Verilen metin:
^^^^^^^^^^^^^^^^
HABER

"Fikirler tehdit altında olmamalıdır"

TBMM Başkanı Binali Yıldırım: - "Fikirler akademik yapının temelidir ve tehdit altında asla olmamalıdır. Güvenlik ve özgürlük ortamında serbestçe her fikir konuşulmalı, tartışılmalıdır. Öğretim görevlisi ve üyesi olmak kendini bilime adamak demektir. Her eline fırça alan ressam olamayacağı gibi her önüne gelen de akademik personel olamaz" - "Bizim tarihimizde hiçbir zaman batının karanlık dönemlerini çağrıştıran ortaçağımız olmadı, batı karanlık aleminde gezerken İslam dünyası ışıklar içinde yaşıyordu"

İZMİR (AA) - TBMM Başkanı Binali Yıldırım, "Fikirler akademik yapının temelidir ve tehdit altında asla olmamalıdır. Güvenlik ve özgürlük ortamında serbestçe her fikir konuşulmalı, tartışılmalıdır. Öğretim görevlisi ve üyesi olmak kendini bilime adamak demektir. Her eline fırça alan ressam olamayacağı gibi her önüne gelen de akademik personel olamaz." dedi.
^^^^^^^^^^^^^^^^
Veri bölümü:

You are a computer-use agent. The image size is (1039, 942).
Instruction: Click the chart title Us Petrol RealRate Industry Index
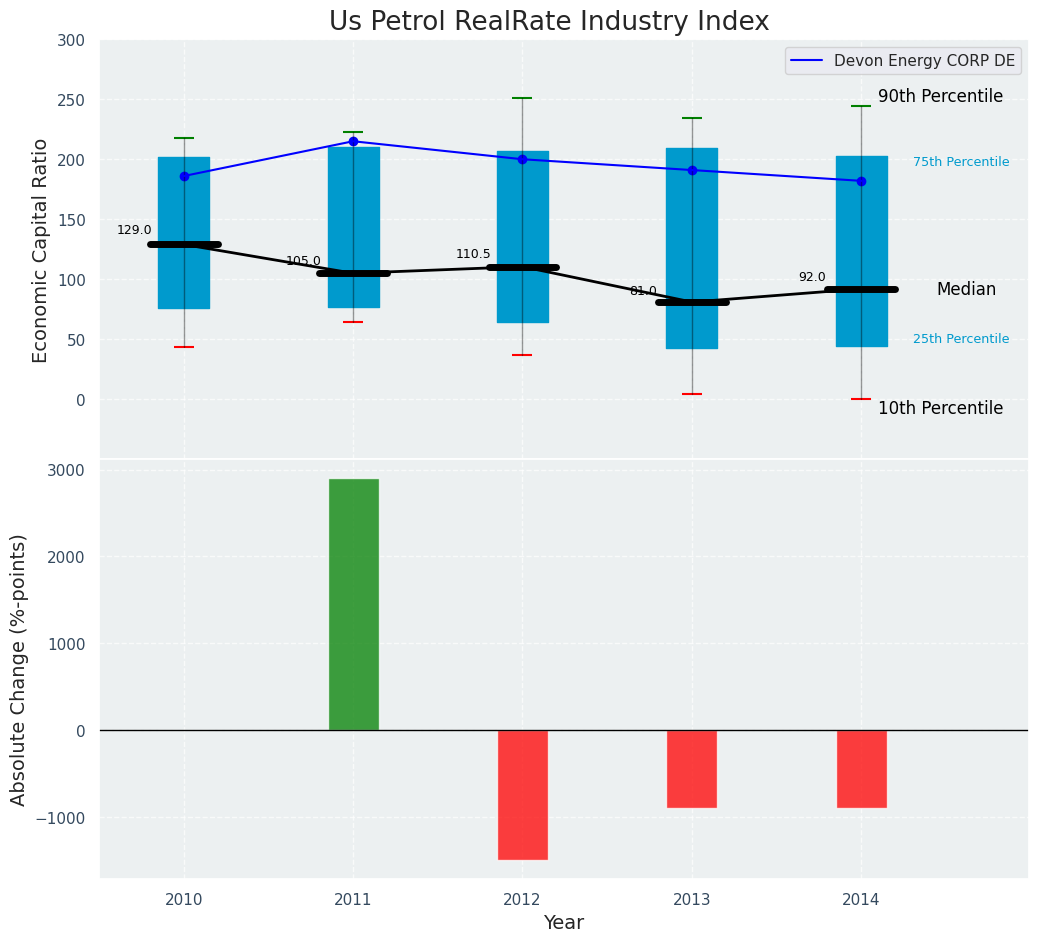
^^^^^^^^^^^^^^^^
Yapılacak işler:
1/ Fikir özgürlüğü haberinin son paragrafında Binali Yıldırım'dan tırnak içinde aktarılan cümleleri sırasıyla yazın.
2/ Fikir özgürlüğü haberini kaldığı yerden devam ettirin.
Satırların bu işle hiçbir ilgisi yok.

İşlerin cevapları:
1/
1. Fikirler akademik yapının temelidir ve tehdit altında asla olmamalıdır.
2. Güvenlik ve özgürlük ortamında serbestçe her fikir konuşulmalı, tartışılmalıdır.
3. Öğretim görevlisi ve üyesi olmak kendini bilime adamak demektir.
4. Her eline fırça alan ressam olamayacağı gibi her önüne gelen de akademik personel olamaz.

2/
Türkiye Cumhurbaşkanı Recep Tayyip Erdoğan'ın katılımıyla Sabancı Kültür Merkezi'nde düzenlenen Dokuz Eylül Üniversitesi (DEÜ) 2018-2019 Akademik Yılı Açılış Töreni, saygı duruşu ve İstiklal Marşı'nın okunmasıyla başladı.

TBMM Başkanı Binali Yıldırım, törendeki konuşmasının başında "DEÜ İzmir'in en güzel üniversitelerinden biri dediğimizde Hocamız alınganlık gösteriyor, 'en güzel üniversitesi' demek gerekiyormuş." şeklinde espri yaptı.

Rektör, dekan, öğretim üyeleri ve öğrencilere hayırlı, başarılı bir öğretim yılı dileğinde bulunan Yıldırım, DEÜ'nün 36. kuruluş yılını kutladığını, Rektör Prof. Dr. Nükhet Hotar'ın da "öğrenci olarak okuyup üniversiteye rektör olan ilk akademisyen" olduğuna işaret etti.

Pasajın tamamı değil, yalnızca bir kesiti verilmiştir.